Task to complete: An exact transcription of all the entries below is required.

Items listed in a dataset
□ □ □

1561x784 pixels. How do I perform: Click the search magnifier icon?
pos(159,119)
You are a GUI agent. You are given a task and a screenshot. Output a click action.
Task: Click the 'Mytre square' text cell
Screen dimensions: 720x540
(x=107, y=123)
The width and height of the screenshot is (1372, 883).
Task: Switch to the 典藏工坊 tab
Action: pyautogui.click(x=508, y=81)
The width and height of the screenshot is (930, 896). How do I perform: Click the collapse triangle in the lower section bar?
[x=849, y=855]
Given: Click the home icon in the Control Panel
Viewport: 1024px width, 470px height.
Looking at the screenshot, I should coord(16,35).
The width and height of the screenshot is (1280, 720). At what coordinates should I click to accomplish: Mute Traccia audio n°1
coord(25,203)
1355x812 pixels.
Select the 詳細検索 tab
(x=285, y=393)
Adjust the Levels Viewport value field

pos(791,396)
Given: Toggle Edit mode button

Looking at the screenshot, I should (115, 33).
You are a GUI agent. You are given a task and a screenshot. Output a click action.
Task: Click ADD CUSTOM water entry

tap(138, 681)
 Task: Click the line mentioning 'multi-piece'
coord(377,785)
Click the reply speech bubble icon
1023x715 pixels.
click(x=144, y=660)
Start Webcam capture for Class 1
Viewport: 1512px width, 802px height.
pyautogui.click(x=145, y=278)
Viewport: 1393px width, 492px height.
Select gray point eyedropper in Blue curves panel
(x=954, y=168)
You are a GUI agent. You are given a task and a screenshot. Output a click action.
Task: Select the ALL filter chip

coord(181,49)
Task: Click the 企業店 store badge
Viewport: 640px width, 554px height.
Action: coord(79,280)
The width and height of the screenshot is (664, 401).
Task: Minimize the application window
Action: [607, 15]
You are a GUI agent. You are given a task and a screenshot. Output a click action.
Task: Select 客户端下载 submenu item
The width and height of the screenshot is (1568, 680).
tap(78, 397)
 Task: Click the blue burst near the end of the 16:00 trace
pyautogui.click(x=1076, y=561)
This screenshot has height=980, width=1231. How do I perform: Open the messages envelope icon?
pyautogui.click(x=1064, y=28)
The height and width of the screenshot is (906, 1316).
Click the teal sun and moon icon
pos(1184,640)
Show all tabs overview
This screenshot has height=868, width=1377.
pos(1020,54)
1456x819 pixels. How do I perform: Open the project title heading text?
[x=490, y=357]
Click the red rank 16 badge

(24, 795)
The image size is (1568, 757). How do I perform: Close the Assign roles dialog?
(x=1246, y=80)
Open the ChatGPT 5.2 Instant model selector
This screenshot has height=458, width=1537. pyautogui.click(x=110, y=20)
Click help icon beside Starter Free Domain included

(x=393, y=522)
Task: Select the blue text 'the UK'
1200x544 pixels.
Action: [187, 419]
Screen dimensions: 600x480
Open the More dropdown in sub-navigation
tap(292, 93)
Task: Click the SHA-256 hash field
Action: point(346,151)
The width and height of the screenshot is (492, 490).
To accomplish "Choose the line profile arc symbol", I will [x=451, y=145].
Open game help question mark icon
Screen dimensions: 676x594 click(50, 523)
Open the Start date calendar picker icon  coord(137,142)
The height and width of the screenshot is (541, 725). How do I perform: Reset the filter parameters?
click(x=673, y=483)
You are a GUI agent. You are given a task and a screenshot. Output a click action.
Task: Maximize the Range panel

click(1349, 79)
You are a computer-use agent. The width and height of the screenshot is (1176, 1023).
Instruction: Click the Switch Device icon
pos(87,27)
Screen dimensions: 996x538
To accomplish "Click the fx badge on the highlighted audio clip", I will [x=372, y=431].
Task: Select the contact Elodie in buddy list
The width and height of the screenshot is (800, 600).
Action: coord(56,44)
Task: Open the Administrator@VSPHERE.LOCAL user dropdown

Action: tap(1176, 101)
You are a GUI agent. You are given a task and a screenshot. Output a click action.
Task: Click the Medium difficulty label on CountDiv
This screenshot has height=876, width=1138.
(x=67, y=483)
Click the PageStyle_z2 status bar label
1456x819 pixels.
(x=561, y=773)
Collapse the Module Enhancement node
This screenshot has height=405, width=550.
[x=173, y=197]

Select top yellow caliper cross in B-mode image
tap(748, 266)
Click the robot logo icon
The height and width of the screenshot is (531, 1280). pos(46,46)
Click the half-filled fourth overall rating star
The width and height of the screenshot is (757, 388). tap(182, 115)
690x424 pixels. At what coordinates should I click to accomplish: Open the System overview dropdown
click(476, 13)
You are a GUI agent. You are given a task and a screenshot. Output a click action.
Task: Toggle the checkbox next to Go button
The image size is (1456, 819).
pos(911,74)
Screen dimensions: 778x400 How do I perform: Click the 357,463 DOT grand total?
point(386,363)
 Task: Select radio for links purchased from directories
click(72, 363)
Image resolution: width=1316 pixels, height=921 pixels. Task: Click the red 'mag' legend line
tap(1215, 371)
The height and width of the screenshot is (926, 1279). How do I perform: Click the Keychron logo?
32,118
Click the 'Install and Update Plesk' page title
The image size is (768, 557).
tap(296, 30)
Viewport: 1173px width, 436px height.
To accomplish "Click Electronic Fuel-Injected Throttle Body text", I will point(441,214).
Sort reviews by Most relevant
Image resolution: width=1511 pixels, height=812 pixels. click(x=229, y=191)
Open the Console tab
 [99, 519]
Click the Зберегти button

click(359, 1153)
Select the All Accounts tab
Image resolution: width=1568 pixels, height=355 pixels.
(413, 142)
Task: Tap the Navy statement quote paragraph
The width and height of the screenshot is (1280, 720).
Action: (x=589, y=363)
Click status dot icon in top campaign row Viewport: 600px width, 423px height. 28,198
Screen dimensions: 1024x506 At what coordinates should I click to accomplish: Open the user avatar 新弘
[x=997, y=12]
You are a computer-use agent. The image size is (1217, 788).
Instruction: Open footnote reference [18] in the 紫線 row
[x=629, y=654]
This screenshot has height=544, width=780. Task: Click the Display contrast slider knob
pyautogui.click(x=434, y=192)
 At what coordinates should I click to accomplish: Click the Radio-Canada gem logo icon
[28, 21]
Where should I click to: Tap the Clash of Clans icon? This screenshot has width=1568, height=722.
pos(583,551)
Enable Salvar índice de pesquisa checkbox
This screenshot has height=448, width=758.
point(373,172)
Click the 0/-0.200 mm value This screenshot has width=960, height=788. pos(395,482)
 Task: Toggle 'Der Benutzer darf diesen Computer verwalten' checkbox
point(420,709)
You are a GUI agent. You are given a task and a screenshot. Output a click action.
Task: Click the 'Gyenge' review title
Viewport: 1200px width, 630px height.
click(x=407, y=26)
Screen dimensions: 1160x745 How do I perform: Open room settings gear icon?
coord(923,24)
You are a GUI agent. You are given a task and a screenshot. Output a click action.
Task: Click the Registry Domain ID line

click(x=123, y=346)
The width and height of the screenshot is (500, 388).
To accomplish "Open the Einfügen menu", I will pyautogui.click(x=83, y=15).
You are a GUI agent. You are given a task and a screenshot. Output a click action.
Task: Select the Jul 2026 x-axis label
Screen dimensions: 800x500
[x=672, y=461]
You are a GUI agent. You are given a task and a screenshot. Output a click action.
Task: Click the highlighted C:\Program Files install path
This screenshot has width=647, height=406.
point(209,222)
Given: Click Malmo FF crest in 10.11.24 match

□ □ □

Solution to the problem:
1561x784 pixels. How do I perform: Click the search magnifier icon?
pos(159,119)
You are a GUI agent. You are given a task and a screenshot. Output a click action.
Task: Click the 'Mytre square' text cell
Screen dimensions: 720x540
(x=107, y=123)
The width and height of the screenshot is (1372, 883).
Task: Switch to the 典藏工坊 tab
Action: pyautogui.click(x=508, y=81)
The width and height of the screenshot is (930, 896). How do I perform: Click the collapse triangle in the lower section bar?
[x=849, y=855]
Given: Click the home icon in the Control Panel
Viewport: 1024px width, 470px height.
Looking at the screenshot, I should coord(16,35).
The width and height of the screenshot is (1280, 720). At what coordinates should I click to accomplish: Mute Traccia audio n°1
coord(25,203)
1355x812 pixels.
Select the 詳細検索 tab
(x=285, y=393)
Adjust the Levels Viewport value field

pos(791,396)
Given: Toggle Edit mode button

Looking at the screenshot, I should (115, 33).
You are a GUI agent. You are given a task and a screenshot. Output a click action.
Task: Click ADD CUSTOM water entry

tap(138, 681)
 Task: Click the line mentioning 'multi-piece'
coord(377,785)
Click the reply speech bubble icon
1023x715 pixels.
click(x=144, y=660)
Start Webcam capture for Class 1
Viewport: 1512px width, 802px height.
pyautogui.click(x=145, y=278)
Viewport: 1393px width, 492px height.
Select gray point eyedropper in Blue curves panel
(x=954, y=168)
You are a GUI agent. You are given a task and a screenshot. Output a click action.
Task: Select the ALL filter chip

coord(181,49)
Task: Click the 企業店 store badge
Viewport: 640px width, 554px height.
Action: coord(79,280)
The width and height of the screenshot is (664, 401).
Task: Minimize the application window
Action: [607, 15]
You are a GUI agent. You are given a task and a screenshot. Output a click action.
Task: Select 客户端下载 submenu item
The width and height of the screenshot is (1568, 680).
tap(78, 397)
 Task: Click the blue burst near the end of the 16:00 trace
pyautogui.click(x=1076, y=561)
This screenshot has height=980, width=1231. How do I perform: Open the messages envelope icon?
pyautogui.click(x=1064, y=28)
The height and width of the screenshot is (906, 1316).
Click the teal sun and moon icon
pos(1184,640)
Show all tabs overview
This screenshot has height=868, width=1377.
pos(1020,54)
1456x819 pixels. How do I perform: Open the project title heading text?
[x=490, y=357]
Click the red rank 16 badge

(24, 795)
The image size is (1568, 757). How do I perform: Close the Assign roles dialog?
(x=1246, y=80)
Open the ChatGPT 5.2 Instant model selector
This screenshot has height=458, width=1537. pyautogui.click(x=110, y=20)
Click help icon beside Starter Free Domain included

(x=393, y=522)
Task: Select the blue text 'the UK'
1200x544 pixels.
Action: [187, 419]
Screen dimensions: 600x480
Open the More dropdown in sub-navigation
tap(292, 93)
Task: Click the SHA-256 hash field
Action: point(346,151)
The width and height of the screenshot is (492, 490).
To accomplish "Choose the line profile arc symbol", I will [x=451, y=145].
Open game help question mark icon
Screen dimensions: 676x594 click(50, 523)
Open the Start date calendar picker icon  coord(137,142)
The height and width of the screenshot is (541, 725). How do I perform: Reset the filter parameters?
click(x=673, y=483)
You are a GUI agent. You are given a task and a screenshot. Output a click action.
Task: Maximize the Range panel

click(1349, 79)
You are a computer-use agent. The width and height of the screenshot is (1176, 1023).
Instruction: Click the Switch Device icon
pos(87,27)
Screen dimensions: 996x538
To accomplish "Click the fx badge on the highlighted audio clip", I will [x=372, y=431].
Task: Select the contact Elodie in buddy list
The width and height of the screenshot is (800, 600).
Action: coord(56,44)
Task: Open the Administrator@VSPHERE.LOCAL user dropdown

Action: tap(1176, 101)
You are a GUI agent. You are given a task and a screenshot. Output a click action.
Task: Click the Medium difficulty label on CountDiv
This screenshot has height=876, width=1138.
(x=67, y=483)
Click the PageStyle_z2 status bar label
1456x819 pixels.
(x=561, y=773)
Collapse the Module Enhancement node
This screenshot has height=405, width=550.
[x=173, y=197]

Select top yellow caliper cross in B-mode image
tap(748, 266)
Click the robot logo icon
The height and width of the screenshot is (531, 1280). pos(46,46)
Click the half-filled fourth overall rating star
The width and height of the screenshot is (757, 388). tap(182, 115)
690x424 pixels. At what coordinates should I click to accomplish: Open the System overview dropdown
click(476, 13)
You are a GUI agent. You are given a task and a screenshot. Output a click action.
Task: Toggle the checkbox next to Go button
The image size is (1456, 819).
pos(911,74)
Screen dimensions: 778x400 How do I perform: Click the 357,463 DOT grand total?
point(386,363)
 Task: Select radio for links purchased from directories
click(72, 363)
Image resolution: width=1316 pixels, height=921 pixels. Task: Click the red 'mag' legend line
tap(1215, 371)
The height and width of the screenshot is (926, 1279). How do I perform: Click the Keychron logo?
32,118
Click the 'Install and Update Plesk' page title
The image size is (768, 557).
tap(296, 30)
Viewport: 1173px width, 436px height.
To accomplish "Click Electronic Fuel-Injected Throttle Body text", I will point(441,214).
Sort reviews by Most relevant
Image resolution: width=1511 pixels, height=812 pixels. click(x=229, y=191)
Open the Console tab
 [99, 519]
Click the Зберегти button

click(359, 1153)
Select the All Accounts tab
Image resolution: width=1568 pixels, height=355 pixels.
(413, 142)
Task: Tap the Navy statement quote paragraph
The width and height of the screenshot is (1280, 720).
Action: (x=589, y=363)
Click status dot icon in top campaign row Viewport: 600px width, 423px height. 28,198
Screen dimensions: 1024x506 At what coordinates should I click to accomplish: Open the user avatar 新弘
[x=997, y=12]
You are a computer-use agent. The image size is (1217, 788).
Instruction: Open footnote reference [18] in the 紫線 row
[x=629, y=654]
This screenshot has height=544, width=780. Task: Click the Display contrast slider knob
pyautogui.click(x=434, y=192)
 At what coordinates should I click to accomplish: Click the Radio-Canada gem logo icon
[28, 21]
Where should I click to: Tap the Clash of Clans icon? This screenshot has width=1568, height=722.
pos(583,551)
Enable Salvar índice de pesquisa checkbox
This screenshot has height=448, width=758.
point(373,172)
Click the 0/-0.200 mm value This screenshot has width=960, height=788. pos(395,482)
 Task: Toggle 'Der Benutzer darf diesen Computer verwalten' checkbox
point(420,709)
You are a GUI agent. You are given a task and a screenshot. Output a click action.
Task: Click the 'Gyenge' review title
Viewport: 1200px width, 630px height.
click(x=407, y=26)
Screen dimensions: 1160x745 How do I perform: Open room settings gear icon?
coord(923,24)
You are a GUI agent. You are given a task and a screenshot. Output a click action.
Task: Click the Registry Domain ID line

click(x=123, y=346)
The width and height of the screenshot is (500, 388).
To accomplish "Open the Einfügen menu", I will pyautogui.click(x=83, y=15).
You are a GUI agent. You are given a task and a screenshot. Output a click action.
Task: Select the Jul 2026 x-axis label
Screen dimensions: 800x500
[x=672, y=461]
You are a GUI agent. You are given a task and a screenshot. Output a click action.
Task: Click the highlighted C:\Program Files install path
This screenshot has width=647, height=406.
point(209,222)
Given: Click Malmo FF crest in 10.11.24 match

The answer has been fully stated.